== DATA SUPPLIED ==

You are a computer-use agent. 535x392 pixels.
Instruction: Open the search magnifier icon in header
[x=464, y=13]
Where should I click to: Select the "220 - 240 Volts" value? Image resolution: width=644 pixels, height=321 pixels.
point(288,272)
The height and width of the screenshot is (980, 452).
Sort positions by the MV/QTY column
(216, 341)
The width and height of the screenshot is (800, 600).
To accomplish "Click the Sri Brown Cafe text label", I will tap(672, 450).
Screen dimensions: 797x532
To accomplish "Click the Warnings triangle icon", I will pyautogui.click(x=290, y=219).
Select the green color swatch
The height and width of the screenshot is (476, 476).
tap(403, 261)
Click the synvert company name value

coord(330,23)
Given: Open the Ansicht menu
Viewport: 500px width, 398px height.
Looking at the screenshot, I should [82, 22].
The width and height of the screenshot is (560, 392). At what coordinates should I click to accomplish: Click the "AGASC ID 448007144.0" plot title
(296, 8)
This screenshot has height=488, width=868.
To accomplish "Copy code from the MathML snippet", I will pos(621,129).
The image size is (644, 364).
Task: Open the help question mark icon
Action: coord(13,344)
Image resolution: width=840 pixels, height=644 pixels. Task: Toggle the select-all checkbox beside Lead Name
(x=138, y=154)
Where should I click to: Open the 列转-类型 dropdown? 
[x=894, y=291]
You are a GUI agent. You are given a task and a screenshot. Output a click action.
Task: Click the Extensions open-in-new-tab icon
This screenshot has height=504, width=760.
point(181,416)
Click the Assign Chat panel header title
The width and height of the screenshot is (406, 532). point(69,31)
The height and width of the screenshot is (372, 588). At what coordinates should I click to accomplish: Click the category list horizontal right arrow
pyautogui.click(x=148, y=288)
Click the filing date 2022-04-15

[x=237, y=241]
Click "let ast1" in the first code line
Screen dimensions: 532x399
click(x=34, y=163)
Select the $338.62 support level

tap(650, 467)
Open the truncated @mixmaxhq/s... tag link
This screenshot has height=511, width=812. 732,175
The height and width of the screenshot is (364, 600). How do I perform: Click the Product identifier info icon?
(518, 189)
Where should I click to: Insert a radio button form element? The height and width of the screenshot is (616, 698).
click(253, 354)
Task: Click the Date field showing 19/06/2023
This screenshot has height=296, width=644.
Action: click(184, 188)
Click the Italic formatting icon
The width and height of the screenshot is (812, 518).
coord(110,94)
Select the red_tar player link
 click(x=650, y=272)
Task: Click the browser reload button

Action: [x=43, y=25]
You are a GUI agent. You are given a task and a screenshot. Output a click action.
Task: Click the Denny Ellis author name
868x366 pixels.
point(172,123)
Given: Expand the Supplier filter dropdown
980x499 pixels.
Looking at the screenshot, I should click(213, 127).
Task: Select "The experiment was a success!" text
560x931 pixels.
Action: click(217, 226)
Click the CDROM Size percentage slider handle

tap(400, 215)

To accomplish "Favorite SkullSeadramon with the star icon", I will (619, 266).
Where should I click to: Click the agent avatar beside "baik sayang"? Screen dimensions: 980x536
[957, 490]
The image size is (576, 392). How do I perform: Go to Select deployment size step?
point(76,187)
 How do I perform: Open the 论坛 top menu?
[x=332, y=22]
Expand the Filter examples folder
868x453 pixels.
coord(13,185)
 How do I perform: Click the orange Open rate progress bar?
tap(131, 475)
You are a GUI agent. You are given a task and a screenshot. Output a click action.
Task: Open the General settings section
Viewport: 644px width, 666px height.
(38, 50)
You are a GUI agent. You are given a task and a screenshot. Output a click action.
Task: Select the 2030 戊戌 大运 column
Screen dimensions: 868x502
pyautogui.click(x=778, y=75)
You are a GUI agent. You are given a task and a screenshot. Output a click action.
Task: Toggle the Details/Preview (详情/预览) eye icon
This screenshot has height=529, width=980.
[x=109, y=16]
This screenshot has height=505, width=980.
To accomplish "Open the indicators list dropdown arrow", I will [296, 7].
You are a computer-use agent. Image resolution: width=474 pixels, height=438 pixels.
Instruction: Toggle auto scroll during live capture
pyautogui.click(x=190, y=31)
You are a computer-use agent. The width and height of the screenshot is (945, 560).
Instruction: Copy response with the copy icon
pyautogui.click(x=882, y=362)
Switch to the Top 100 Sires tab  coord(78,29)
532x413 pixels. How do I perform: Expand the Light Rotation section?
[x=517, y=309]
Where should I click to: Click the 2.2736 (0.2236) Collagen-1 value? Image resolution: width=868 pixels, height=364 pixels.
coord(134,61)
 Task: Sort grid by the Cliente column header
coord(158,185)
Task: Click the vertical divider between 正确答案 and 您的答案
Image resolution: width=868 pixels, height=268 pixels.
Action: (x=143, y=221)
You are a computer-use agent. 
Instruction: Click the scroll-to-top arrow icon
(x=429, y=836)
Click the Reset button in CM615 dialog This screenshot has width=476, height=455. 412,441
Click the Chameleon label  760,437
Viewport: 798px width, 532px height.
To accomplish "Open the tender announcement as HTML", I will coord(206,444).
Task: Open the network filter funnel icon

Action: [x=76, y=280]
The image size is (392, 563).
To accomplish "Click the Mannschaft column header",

== WHAT NEEDS TO BE DONE ==
Check each line of the entries for the string "label". Copy the lines that have it.

== OUTPUT FOR THIS TASK ==
To accomplish "Click the Sri Brown Cafe text label", I will tap(672, 450).
Click the Chameleon label  760,437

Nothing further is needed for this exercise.